# MATERIAL SHOWN
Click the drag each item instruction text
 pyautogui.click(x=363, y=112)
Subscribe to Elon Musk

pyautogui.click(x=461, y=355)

---

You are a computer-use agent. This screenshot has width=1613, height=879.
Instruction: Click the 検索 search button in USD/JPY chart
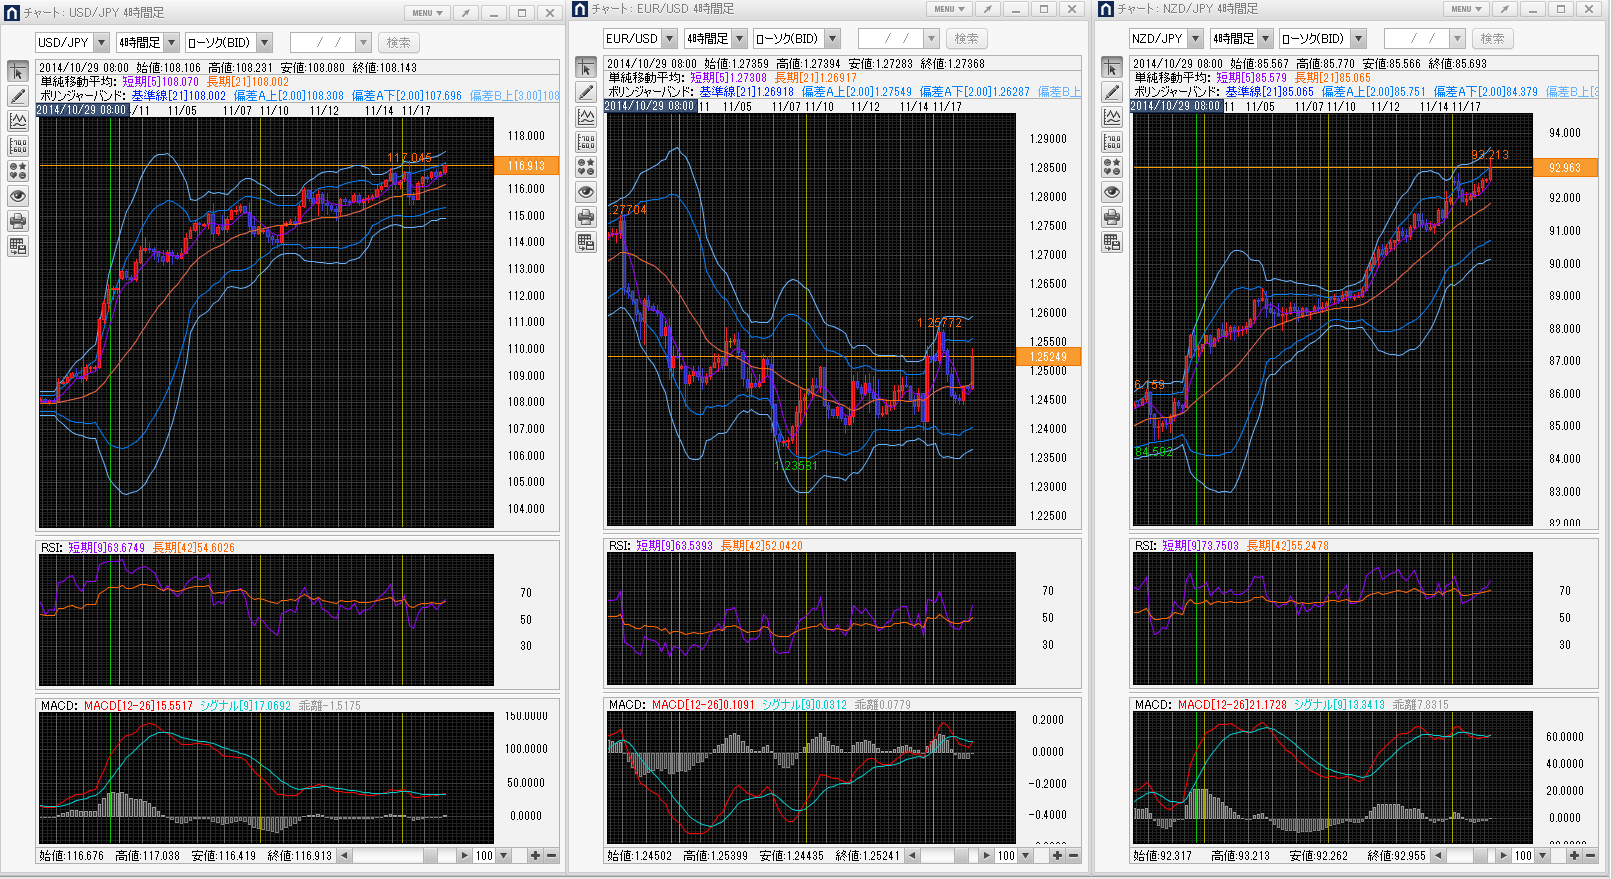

# AIM OF THE EXERCISE
Please transcribe only the lines in the records above running from the line that has "You are a computer-use" through the line that has "Instruction: Click the", both included, exactly as they appear.

# SOLUTION FOR THIS PROBLEM
You are a computer-use agent. This screenshot has width=1613, height=879.
Instruction: Click the 検索 search button in USD/JPY chart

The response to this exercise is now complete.